Assigned task => Transcribe every line from the one containing "Task: Open version history clock icon" through the end of the records below, exactly, but not the pictures.

Collected data entries
========================

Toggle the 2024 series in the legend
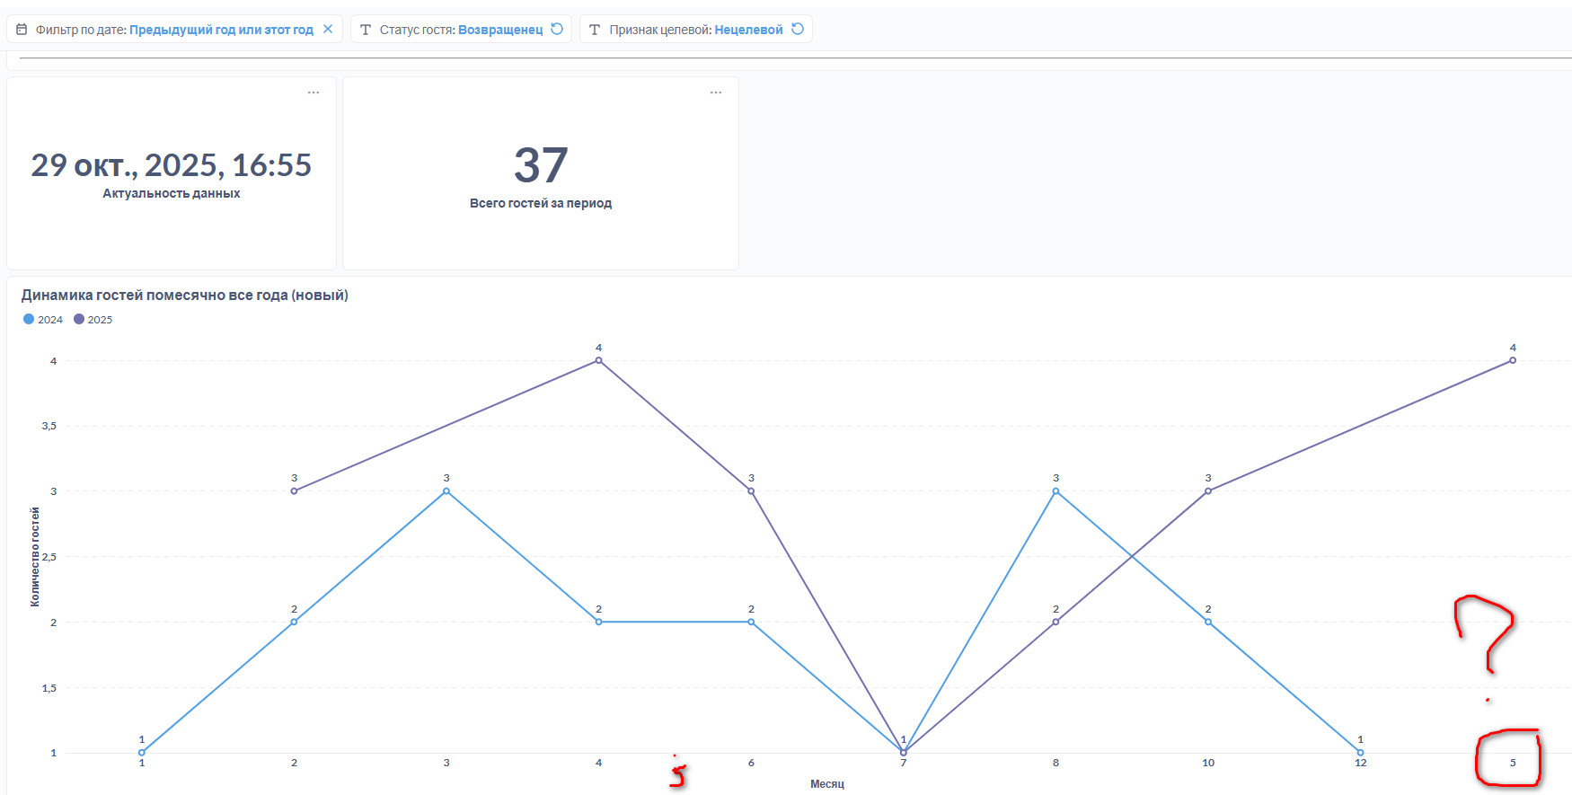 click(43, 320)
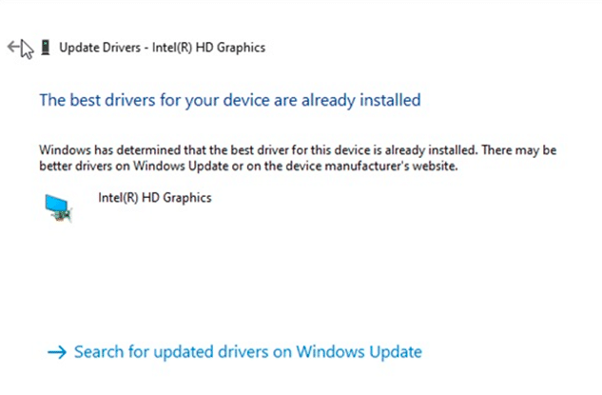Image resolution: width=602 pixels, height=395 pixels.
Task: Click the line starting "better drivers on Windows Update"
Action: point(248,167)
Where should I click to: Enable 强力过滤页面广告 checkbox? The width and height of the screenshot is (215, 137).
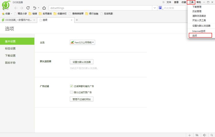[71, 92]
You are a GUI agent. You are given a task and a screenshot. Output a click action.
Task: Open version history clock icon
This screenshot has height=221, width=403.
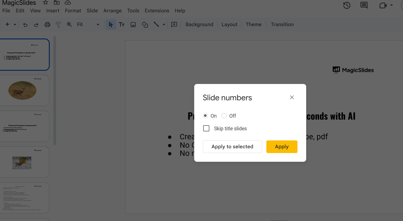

========================

Task response =>
Task: Open version history clock icon
This screenshot has height=221, width=403.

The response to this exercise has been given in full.